Jak już pisaliśmy, Yoshihiro Akiyama podpisał kontrakt z UFC. Biorąc pod uwagę fakt, organizacja ta podpisała już kontrakt ze złotym medalistą Judo z ubiegłorocznej olimpiady – Satoshi Ishiim, zwerbowała też Denisa Kanga, a także mówi się o powrocie Caola Uno, staje się jasne, że Zuffa planuje wejść na rynek azjatycki.

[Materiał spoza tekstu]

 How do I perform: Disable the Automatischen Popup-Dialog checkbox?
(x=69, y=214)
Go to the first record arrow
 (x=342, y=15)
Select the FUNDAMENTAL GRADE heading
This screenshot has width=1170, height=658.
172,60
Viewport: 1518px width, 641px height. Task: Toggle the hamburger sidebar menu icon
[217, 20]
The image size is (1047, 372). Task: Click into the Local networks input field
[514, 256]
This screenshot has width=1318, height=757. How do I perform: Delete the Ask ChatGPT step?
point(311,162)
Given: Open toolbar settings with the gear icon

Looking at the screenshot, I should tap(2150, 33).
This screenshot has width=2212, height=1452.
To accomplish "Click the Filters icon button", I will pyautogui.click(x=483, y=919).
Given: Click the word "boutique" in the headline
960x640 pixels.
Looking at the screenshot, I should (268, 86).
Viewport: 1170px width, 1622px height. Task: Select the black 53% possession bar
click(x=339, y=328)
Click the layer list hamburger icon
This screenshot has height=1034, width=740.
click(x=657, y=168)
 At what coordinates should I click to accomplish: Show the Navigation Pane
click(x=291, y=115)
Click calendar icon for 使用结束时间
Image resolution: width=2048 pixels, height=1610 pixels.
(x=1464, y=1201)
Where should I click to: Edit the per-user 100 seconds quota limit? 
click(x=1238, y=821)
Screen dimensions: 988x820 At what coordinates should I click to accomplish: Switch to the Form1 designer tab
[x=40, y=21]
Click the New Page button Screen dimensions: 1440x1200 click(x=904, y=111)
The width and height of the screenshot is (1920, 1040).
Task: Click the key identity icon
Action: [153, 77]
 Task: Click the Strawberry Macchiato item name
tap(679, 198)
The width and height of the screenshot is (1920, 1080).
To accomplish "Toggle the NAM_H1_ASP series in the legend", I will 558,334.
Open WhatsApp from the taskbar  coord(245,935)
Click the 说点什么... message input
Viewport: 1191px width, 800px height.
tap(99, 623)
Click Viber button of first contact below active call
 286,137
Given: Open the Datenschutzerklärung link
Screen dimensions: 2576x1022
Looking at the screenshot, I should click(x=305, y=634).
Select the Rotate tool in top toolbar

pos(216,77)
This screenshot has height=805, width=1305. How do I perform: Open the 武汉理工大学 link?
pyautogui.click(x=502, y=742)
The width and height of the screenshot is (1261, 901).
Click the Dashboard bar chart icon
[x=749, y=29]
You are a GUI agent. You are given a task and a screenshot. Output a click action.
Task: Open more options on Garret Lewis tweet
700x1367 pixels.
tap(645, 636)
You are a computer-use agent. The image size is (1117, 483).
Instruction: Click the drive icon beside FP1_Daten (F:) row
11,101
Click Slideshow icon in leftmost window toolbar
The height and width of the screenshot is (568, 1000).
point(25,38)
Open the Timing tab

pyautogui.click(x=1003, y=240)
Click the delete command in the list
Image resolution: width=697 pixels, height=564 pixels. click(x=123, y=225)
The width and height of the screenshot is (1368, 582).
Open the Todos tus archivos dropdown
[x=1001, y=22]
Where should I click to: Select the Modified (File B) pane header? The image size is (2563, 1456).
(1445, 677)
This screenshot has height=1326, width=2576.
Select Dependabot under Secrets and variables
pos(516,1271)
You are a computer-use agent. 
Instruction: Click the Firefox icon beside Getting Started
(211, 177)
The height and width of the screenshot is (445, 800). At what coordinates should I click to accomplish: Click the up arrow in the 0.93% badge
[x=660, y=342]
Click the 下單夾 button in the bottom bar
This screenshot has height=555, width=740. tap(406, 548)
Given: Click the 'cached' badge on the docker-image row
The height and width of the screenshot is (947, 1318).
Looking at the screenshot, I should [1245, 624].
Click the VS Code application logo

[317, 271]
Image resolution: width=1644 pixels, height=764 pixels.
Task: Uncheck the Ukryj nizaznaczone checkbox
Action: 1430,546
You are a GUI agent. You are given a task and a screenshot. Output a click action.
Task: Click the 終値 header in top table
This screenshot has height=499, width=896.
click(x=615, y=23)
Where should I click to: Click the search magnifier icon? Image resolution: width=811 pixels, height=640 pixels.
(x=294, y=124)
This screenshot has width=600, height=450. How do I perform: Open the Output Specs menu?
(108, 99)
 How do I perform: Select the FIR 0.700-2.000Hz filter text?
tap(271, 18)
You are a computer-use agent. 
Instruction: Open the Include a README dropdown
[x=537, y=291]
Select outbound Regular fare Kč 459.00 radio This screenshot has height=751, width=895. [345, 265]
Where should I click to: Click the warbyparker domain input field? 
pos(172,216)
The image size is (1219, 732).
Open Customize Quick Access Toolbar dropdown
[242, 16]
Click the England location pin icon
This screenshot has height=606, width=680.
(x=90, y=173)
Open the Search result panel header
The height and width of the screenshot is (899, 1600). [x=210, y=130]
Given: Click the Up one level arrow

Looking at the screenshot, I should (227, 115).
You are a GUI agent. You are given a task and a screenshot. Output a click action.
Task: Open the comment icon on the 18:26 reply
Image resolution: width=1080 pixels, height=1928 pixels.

Akiyama wywołał ogromny skandal w Japonii, gdy po walce z Kazushi Sakurabą okazało się, że używał lubrykantów do ciała. Od tego czasu jest to najbardziej przyciągający widzów zawodnik w Japonii i Korei. FEG jednak nie dało rady zatrzymać go u siebie, choć niekoniecznie chodziło o pieniądze – obie strony były ze sobą skłócone, ponadto Akiyama stwierdził ostatnio, że chciał sprawdzić się w najsilniejszej organizacji, zanim się zestarzeje (Akiyama ma 33 lata).
„Azjatyccy zawodnicy nie mogą odnieść sukcesu w UFC, ale Ameryka to miejsce, gdzie marzenia mogą się spełnić.”
Według magazynu Sankei Sport, jeśli Akiyama by się sprawdził, mógłby zarabiać ok. 1 mln dolarów za walkę.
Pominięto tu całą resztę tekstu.